- TEKS BACAAN:
══════════════════════════════

Suara.com - Bangsa Indonesia kehilangan salah satu elang penjaga terbaiknya. Marsekal Pertama (Marsma) TNI Fajar Adriyanto, penerbang tempur legendaris dengan call sign "Red Wolf", telah terbang untuk selamanya.
Gugur dalam insiden pesawat latih di Ciampea, Bogor, pada Minggu (3/8/2025), kepergiannya meninggalkan jejak pengabdian cemerlang yang tak akan lekang oleh waktu.
Bagi generasi milenial dan anak muda yang terbiasa melihat aksi pilot jagoan di layar lebar, kisah Marsma Fajar adalah bukti nyata bahwa pahlawan udara Indonesia tak kalah hebat.
Perjalanan kariernya adalah sebuah narasi inspiratif tentang bagaimana seorang anak bangsa mengukir prestasi tertinggi di angkasa.
Momen Heroik di Langit Bawean yang Menggetarkan Dunia
Jauh sebelum pangkat bintang satu tersemat di pundaknya, nama "Red Wolf" sudah lebih dulu mengudara dan disegani.
Lulusan Akademi Angkatan Udara (AAU) tahun 1992 ini ditempa di Skadron Udara 3, Lanud Iswahjudi, Madiun yang merupakan kawah candradimuka para pilot jet tempur F-16 Fighting Falcon.
Ia bukan sekadar perwira, melainkan simbol keberanian, kecerdasan, dan dedikasi total pada Ibu Pertiwi.
Puncak keberaniannya yang paling dikenang terjadi pada 3 Juli 2003 dalam "Insiden Bawean".

══════════════════════════════

- DATA DITAMPILKAN:
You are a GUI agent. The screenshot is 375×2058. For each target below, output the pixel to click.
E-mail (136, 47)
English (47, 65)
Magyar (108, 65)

══════════════════════════════

- TUGAS LATIHAN A: Menurut teks bacaan, Fajar Adriyanto menjadi simbol apa saja? Sebutkan semuanya.
- TUGAS LATIHAN B: Pada tahun berapa Fajar Adriyanto lulus dari Akademi Angkatan Udara menurut teks bacaan?
- TUGAS LATIHAN C: Tuliskan kembali tanpa perubahan bagian teks bacaan mulai dari "Bagi generasi milenial" sampai "F-16 Fighting Falcon.".
Listing ini merupakan bahan tersendiri yang terpisah dari teks bacaan.

- JAWABAN BENAR A: Keberanian, kecerdasan, dan dedikasi total pada Ibu Pertiwi.

- JAWABAN BENAR B: Tahun 1992.

- JAWABAN BENAR C:
Bagi generasi milenial dan anak muda yang terbiasa melihat aksi pilot jagoan di layar lebar, kisah Marsma Fajar adalah bukti nyata bahwa pahlawan udara Indonesia tak kalah hebat.
Perjalanan kariernya adalah sebuah narasi inspiratif tentang bagaimana seorang anak bangsa mengukir prestasi tertinggi di angkasa.
Momen Heroik di Langit Bawean yang Menggetarkan Dunia
Jauh sebelum pangkat bintang satu tersemat di pundaknya, nama "Red Wolf" sudah lebih dulu mengudara dan disegani.
Lulusan Akademi Angkatan Udara (AAU) tahun 1992 ini ditempa di Skadron Udara 3, Lanud Iswahjudi, Madiun yang merupakan kawah candradimuka para pilot jet tempur F-16 Fighting Falcon.